FCC pushes for 911 emergency texts

Getty Images

The Federal Communications Commission wants people in an emergency to be able to send a text message to 911 instead of having to call.

The FCC on Friday voted 3-2 to require wireless companies and some messaging applications to allow people to send texts to the emergency response service by the end of the year.

ADVERTISEMENT
Despite the new rules, the vast majority of the country’s emergency centers won’t be technologically ready to receive the messages. But the FCC’s move should help encourage more places to accept texted emergency messages, Democratic commissioners hoped, and they hailed it as a significant advancement for public safety and services for the deaf.

“This is about people’s lives,” Chairman Tom Wheeler said in fiery remarks defending the order. “This is about the expectation that our first responsibility is to provide for the safety of Americans. This is a step to continue to fulfill that responsibility and it is not the final step.”

Subscribers on the nation’s four major wireless companies — Verizon, AT&T, Sprint and T-Mobile — have all been able to send texts to emergency centers under a voluntary agreement the companies made in 2012. The new order would be a legal backstop to that agreement and would require smaller companies to provide the texts.

Additionally, it would extend the mandate to messaging apps like Apple’s iMessage that are sent over wireless networks.

“Times change, technology marches on, and we find new ways to bring the ways we communicate into the 911 fold,” Commissioner Jessica Rosenworcel, a Democrat, said in arguing for the update. “Many of us use our phones more for texting than for speaking.”

Still, most people won't be able to send texts to 911 for a while.

Only 2 percent of emergency responders can currently receive text messages, and only in a handful of states.
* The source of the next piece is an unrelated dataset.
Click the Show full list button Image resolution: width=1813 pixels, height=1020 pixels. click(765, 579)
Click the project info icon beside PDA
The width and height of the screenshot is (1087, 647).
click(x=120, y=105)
While some apps will be able to text to 911, popular services like WhatsApp that do not rely on the text messages’ SMS technology will not.

That caused Commissioner Ajit Pai, a Republican, to vote against the rule. 

By misleading people into believing that they can text to 911 from anywhere in the country, he said, the rule “will endanger rather than advance public safety.”

“In your moment of need, if you try texting 911 in over 98 percent of the country you won’t reach emergency personnel no matter what application you use,” he said. “Nothing in this order will change that fact any time soon.”

It could also divert resources from deploying new, upgraded 911 infrastructure, he warned.

In addition to ordering wireless companies and some apps to allow texts to 911, the FCC also proposed to expand the order to additional services such as WhatsApp and also include location information in those texts.